**Assignment:** Lines to return, exactly: from the line with "Assessment of Site" to the line with "[Search] (1079, 50)" in the entries below, both included.

**Provided records:**
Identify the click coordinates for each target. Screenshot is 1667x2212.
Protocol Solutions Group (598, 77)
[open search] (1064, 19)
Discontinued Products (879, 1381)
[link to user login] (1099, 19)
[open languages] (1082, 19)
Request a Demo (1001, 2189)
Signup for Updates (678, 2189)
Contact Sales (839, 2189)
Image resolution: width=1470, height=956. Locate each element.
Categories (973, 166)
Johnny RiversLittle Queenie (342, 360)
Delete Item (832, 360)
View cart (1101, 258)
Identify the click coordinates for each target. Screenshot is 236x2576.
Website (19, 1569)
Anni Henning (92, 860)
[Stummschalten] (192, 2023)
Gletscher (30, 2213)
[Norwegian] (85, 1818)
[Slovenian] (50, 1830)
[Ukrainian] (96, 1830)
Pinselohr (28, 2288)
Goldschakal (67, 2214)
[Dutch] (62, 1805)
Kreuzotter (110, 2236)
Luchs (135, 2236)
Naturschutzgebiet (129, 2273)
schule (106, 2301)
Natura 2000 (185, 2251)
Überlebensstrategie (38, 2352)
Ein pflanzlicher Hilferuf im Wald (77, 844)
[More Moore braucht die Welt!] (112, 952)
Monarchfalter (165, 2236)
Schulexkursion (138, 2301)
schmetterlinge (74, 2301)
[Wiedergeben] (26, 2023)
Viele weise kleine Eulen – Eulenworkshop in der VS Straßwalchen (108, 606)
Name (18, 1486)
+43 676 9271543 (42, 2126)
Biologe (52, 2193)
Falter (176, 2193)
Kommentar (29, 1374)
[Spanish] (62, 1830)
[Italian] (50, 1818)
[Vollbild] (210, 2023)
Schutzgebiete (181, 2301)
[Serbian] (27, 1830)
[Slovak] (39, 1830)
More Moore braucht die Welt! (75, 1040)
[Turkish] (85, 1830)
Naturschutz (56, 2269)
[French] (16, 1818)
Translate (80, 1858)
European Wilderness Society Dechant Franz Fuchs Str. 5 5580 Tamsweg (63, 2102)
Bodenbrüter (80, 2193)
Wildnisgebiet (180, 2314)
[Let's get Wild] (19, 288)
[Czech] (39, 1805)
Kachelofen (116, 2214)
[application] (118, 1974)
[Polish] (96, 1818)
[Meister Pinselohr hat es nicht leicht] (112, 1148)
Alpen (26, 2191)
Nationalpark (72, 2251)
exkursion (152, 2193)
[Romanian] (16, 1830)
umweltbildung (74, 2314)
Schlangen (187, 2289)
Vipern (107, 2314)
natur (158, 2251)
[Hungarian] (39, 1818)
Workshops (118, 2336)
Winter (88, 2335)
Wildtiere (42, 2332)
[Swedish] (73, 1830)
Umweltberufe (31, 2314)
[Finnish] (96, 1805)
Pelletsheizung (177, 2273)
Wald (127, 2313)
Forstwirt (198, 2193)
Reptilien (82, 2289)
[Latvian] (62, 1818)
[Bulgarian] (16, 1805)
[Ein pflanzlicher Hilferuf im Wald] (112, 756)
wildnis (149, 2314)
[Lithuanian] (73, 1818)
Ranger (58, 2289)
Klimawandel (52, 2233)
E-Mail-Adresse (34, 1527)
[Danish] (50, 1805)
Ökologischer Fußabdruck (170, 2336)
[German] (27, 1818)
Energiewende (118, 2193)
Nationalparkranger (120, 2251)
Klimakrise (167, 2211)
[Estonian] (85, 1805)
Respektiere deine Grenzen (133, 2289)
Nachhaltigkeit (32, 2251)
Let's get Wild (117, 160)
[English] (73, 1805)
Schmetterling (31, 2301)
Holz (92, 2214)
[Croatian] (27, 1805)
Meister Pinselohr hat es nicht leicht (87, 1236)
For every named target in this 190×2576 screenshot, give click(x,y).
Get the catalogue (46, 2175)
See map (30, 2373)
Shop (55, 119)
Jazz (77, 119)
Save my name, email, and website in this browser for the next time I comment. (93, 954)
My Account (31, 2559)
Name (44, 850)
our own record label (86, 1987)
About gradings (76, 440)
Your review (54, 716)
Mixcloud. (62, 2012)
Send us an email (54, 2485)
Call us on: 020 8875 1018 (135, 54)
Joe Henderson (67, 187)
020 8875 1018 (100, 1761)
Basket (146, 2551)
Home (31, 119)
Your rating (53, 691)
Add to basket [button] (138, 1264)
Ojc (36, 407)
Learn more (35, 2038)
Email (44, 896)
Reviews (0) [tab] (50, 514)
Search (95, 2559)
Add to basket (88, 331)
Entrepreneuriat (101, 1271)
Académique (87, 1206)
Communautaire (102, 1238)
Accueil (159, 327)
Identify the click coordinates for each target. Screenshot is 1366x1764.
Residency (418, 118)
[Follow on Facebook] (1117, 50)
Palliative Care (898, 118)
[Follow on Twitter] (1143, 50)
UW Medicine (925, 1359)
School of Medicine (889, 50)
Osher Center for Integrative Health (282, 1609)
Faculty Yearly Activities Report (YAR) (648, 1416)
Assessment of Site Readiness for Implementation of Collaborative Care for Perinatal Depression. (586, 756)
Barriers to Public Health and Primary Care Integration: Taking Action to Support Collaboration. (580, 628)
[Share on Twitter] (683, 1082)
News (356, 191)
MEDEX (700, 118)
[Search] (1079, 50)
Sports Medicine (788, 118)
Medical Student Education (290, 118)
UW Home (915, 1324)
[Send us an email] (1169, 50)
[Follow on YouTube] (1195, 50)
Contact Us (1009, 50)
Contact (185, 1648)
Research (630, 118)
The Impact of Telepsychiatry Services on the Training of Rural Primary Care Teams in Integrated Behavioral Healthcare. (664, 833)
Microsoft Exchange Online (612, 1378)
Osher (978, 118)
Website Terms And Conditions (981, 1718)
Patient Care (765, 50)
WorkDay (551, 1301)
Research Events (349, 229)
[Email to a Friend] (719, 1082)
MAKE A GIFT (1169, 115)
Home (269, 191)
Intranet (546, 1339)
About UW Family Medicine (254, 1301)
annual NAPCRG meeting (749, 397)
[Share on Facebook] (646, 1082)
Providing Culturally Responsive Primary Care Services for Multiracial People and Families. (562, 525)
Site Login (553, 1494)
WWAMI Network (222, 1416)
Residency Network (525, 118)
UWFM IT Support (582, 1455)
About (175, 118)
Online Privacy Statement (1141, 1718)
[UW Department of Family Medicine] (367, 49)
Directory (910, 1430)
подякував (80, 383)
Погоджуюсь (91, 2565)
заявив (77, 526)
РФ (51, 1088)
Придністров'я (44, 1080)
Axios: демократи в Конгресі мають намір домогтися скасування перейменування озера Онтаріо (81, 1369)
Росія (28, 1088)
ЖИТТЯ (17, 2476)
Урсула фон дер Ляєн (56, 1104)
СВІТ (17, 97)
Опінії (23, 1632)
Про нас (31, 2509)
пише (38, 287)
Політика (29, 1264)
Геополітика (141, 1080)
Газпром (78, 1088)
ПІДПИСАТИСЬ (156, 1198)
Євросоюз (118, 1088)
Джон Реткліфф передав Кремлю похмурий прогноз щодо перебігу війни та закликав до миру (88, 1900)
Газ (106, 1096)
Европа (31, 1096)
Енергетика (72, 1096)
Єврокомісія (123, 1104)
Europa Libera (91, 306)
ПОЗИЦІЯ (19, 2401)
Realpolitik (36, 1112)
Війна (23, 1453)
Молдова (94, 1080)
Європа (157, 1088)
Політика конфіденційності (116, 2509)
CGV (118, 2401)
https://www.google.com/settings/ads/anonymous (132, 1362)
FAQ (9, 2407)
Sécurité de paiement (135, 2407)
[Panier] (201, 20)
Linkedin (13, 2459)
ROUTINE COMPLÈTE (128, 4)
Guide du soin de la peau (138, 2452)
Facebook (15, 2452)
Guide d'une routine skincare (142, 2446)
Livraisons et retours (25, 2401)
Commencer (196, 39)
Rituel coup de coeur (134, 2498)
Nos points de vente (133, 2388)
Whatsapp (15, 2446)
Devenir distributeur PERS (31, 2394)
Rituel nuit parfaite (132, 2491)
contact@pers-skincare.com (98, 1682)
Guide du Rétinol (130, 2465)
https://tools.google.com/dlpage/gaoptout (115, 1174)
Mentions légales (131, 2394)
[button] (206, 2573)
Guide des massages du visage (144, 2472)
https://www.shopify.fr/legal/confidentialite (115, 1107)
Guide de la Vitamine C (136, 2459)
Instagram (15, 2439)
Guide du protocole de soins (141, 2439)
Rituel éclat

**Output:**
Assessment of Site Readiness for Implementation of Collaborative Care for Perinatal Depression. (586, 756)
Barriers to Public Health and Primary Care Integration: Taking Action to Support Collaboration. (580, 628)
[Share on Twitter] (683, 1082)
News (356, 191)
MEDEX (700, 118)
[Search] (1079, 50)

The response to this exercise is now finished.